# Problem to solve
Which lines of the data contain the string "will"? Show each of them.
(Records for this task)
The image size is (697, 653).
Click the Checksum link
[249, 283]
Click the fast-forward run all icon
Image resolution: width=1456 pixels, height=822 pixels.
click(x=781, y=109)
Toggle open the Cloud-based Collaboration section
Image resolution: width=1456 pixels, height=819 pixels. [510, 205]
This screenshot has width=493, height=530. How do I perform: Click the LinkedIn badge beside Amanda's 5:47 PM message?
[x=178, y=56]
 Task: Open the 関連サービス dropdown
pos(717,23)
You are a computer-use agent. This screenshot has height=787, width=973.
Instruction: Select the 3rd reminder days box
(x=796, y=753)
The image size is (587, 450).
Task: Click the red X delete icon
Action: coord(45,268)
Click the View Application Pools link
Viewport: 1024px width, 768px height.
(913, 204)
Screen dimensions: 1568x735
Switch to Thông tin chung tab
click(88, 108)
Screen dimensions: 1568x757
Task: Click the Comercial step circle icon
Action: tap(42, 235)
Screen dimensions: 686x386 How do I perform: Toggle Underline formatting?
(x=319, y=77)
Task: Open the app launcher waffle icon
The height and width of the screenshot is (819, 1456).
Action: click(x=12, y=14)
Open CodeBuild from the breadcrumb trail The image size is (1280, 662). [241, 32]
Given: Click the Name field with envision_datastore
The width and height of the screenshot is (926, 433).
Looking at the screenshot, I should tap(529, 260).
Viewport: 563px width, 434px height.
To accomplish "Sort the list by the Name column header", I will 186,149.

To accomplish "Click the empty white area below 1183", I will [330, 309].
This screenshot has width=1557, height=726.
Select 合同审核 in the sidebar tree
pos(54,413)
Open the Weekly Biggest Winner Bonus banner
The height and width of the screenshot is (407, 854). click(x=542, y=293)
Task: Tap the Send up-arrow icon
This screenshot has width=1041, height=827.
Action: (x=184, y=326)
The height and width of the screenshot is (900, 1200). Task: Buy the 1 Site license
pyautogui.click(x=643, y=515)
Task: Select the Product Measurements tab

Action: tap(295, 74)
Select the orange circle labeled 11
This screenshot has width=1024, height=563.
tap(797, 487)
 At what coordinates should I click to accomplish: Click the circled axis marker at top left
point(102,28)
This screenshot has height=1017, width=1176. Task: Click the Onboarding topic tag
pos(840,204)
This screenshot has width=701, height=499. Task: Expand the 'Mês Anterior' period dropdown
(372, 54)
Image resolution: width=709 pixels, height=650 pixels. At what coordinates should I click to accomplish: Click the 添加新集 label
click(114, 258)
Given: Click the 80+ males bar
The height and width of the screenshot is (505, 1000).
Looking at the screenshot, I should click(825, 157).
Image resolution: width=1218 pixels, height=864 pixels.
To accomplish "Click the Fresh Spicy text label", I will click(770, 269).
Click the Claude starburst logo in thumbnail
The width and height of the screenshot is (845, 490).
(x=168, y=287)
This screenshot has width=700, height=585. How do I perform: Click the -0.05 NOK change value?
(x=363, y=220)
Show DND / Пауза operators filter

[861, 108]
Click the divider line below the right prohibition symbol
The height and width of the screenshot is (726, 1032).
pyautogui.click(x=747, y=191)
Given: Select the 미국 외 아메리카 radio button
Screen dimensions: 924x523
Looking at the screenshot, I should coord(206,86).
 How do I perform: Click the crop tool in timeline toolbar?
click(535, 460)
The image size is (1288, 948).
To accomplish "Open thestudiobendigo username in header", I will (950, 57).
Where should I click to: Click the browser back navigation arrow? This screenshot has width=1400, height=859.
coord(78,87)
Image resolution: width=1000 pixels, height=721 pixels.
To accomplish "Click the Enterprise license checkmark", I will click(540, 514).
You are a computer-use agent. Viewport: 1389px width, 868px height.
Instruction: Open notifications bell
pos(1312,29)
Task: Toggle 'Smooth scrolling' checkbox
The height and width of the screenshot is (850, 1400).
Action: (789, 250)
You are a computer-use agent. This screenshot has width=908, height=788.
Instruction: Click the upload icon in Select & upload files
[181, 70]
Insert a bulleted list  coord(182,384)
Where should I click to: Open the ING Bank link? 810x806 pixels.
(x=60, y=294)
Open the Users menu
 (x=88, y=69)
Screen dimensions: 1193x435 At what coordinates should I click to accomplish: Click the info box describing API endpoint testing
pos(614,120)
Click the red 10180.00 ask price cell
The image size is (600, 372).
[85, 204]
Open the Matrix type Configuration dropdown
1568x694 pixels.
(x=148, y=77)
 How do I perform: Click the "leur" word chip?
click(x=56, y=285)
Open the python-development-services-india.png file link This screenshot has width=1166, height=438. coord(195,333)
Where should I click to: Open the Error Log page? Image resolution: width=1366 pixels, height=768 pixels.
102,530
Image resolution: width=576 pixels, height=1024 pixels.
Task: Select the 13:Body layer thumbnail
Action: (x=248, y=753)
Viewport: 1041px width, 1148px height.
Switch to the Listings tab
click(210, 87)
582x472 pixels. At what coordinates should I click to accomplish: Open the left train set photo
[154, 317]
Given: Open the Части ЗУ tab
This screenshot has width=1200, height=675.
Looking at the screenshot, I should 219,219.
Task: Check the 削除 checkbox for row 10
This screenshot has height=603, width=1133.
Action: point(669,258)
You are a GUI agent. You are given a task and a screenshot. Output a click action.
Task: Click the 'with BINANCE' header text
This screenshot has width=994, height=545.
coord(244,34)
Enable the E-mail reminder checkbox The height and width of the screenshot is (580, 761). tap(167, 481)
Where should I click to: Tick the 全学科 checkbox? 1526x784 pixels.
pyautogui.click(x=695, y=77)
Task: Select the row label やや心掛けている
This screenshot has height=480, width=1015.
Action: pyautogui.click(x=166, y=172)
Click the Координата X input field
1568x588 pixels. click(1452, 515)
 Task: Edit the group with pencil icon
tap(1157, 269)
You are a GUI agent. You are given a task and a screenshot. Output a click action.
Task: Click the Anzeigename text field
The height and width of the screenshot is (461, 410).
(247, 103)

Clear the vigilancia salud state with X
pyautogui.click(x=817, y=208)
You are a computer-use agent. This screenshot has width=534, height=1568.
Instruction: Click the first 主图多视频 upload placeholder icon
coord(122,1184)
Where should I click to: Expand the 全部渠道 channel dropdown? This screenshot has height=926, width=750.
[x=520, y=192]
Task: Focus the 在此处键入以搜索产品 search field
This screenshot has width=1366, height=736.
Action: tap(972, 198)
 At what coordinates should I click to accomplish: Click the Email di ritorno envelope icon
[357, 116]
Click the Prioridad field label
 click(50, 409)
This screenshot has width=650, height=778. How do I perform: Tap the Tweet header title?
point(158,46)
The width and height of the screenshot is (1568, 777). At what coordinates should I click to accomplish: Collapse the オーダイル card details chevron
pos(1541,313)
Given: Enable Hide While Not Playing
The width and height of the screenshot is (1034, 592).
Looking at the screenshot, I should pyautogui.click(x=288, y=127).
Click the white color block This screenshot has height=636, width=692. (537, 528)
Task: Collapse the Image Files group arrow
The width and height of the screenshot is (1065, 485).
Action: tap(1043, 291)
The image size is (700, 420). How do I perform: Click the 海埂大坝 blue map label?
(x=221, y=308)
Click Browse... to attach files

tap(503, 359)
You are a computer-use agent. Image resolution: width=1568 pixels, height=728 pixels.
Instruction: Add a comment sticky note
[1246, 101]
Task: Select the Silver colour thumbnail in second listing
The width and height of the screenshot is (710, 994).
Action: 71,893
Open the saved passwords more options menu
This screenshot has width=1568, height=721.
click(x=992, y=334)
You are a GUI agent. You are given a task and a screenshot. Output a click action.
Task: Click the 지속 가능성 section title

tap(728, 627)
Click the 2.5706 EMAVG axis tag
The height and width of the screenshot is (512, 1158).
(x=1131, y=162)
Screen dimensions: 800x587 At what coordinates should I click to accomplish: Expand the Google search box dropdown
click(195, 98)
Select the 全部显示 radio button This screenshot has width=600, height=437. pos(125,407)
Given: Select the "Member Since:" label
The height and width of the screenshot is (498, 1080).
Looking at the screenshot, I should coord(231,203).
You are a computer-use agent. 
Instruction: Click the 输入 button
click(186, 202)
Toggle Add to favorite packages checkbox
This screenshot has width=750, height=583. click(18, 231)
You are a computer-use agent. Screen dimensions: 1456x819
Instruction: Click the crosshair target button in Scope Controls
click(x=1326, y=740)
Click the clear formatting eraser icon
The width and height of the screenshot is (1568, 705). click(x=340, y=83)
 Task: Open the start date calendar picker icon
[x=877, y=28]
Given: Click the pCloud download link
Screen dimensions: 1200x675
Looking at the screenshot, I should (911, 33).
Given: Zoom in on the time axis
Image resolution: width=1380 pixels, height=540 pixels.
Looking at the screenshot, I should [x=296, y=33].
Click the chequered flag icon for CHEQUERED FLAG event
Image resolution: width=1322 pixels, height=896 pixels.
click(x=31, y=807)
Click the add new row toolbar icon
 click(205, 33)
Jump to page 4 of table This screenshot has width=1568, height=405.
(End Records for this task)
# Written answer
To accomplish "Sort the list by the Name column header", I will 186,149.
To accomplish "Click the empty white area below 1183", I will [330, 309].
To accomplish "Click the Fresh Spicy text label", I will click(770, 269).
To accomplish "Open thestudiobendigo username in header", I will (950, 57).
To accomplish "Click the Enterprise license checkmark", I will click(540, 514).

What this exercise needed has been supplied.